### [ITEMS]
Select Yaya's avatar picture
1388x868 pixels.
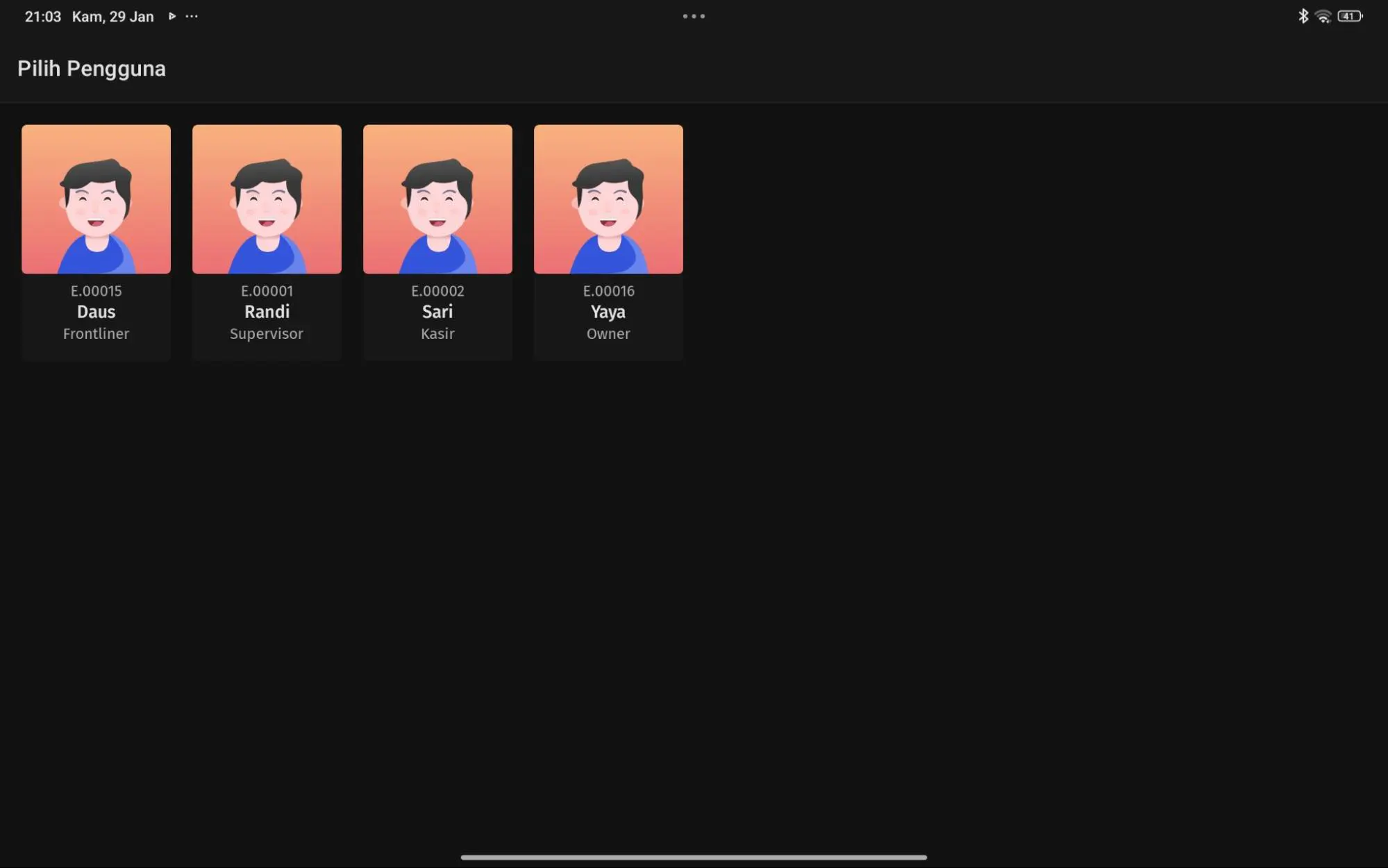pos(608,199)
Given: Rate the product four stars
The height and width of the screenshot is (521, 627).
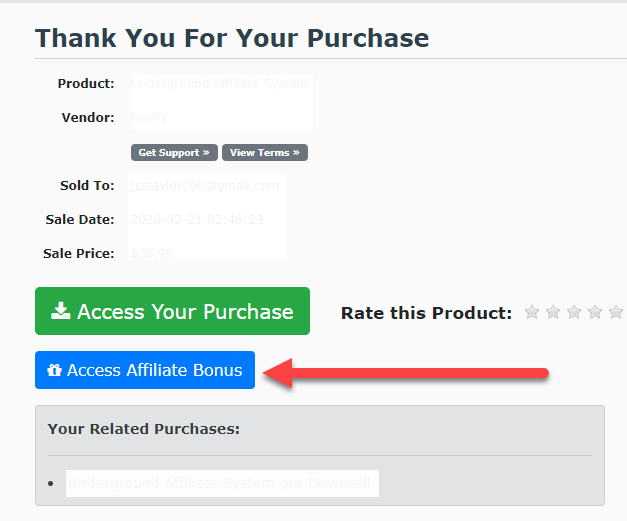Looking at the screenshot, I should click(595, 313).
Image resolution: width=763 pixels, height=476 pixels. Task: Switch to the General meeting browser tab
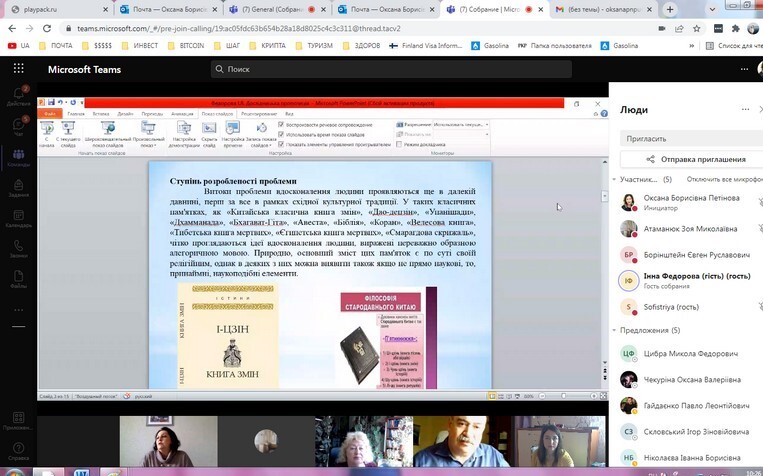coord(267,9)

### [EXERCISE INSTRUCTIONS]
Reproduce every line of the records above word for word, leaving out the pictures.

### [REPLY]
Select Yaya's avatar picture
1388x868 pixels.
pos(608,199)
Given: Rate the product four stars
The height and width of the screenshot is (521, 627).
Looking at the screenshot, I should click(595, 313).
Image resolution: width=763 pixels, height=476 pixels. Task: Switch to the General meeting browser tab
coord(267,9)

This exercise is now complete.